1. Determine the institutional arrangements accessible to the industry for the development of industry manpower.
2. Determine whether the labour resource base available to the banking industry has been developed at a suitable rate to match the industry’s expansion.
3. To identify the issues that banks face as a result of insufficient manpower, and
4. To provide strategies for matching the people resource base of banks with the industry’s growth.
1.4 THE HYPOTHESIS
The following hypotheses will be tested for the purposes of this study.
a. The institutional structures used by the banking industry to create the business’s human resource basis
b. The banking business has enough people to keep up with the industry’s growth.
c. The extent to which institutional training programming contributed to the banking industry’s labour shortage.
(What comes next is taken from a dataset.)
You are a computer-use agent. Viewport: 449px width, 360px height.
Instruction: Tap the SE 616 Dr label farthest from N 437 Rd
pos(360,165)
d. A lack of manpower resulted in the production of trained bank personnel and the pursuit of high compensation levels.
1.5 SIGNIFICANCE OF THE STUDY
The advantages to be gained from this research cannot be overstated. The research aims to provide insight into the spiral expansion of Nigerian banks in order to identify personnel issues and, as a result, propose options for improvement. It will disclose whether the labour resource base available to banks has grown at a sufficient rate to match the industry’s expansion.
This outcome can be used by both the government and the banking industry to develop more efficient and effective workforce planning strategies. This research would also be useful for banking industry investors, educators, readers of this study, and bank employees.
1.6 SCOPE AND LIMITATIONS OF THE STUDY
This study is focused with the workforce difficulties and solutions associated with the spiral growth of commercial and merchant banks in Nigeria. It excludes the Nigerian Central Bank, development banks, and other financial institutions. It is also restricted to commercial and merchant bank personnel managers.
The researcher encountered certain difficulties while carrying out this investigation, which affected the breadth of the study, including the lack of suitable knowledge on the topic as per the area of this research. Another limiting aspect was financial constraints,
which made it impossible for the researcher not to visit some of the headquarters and branches of commercial and merchant banks due to their location. Despite all of these restraints and limitations, the researcher was able to overcome them and complete the assignment on time.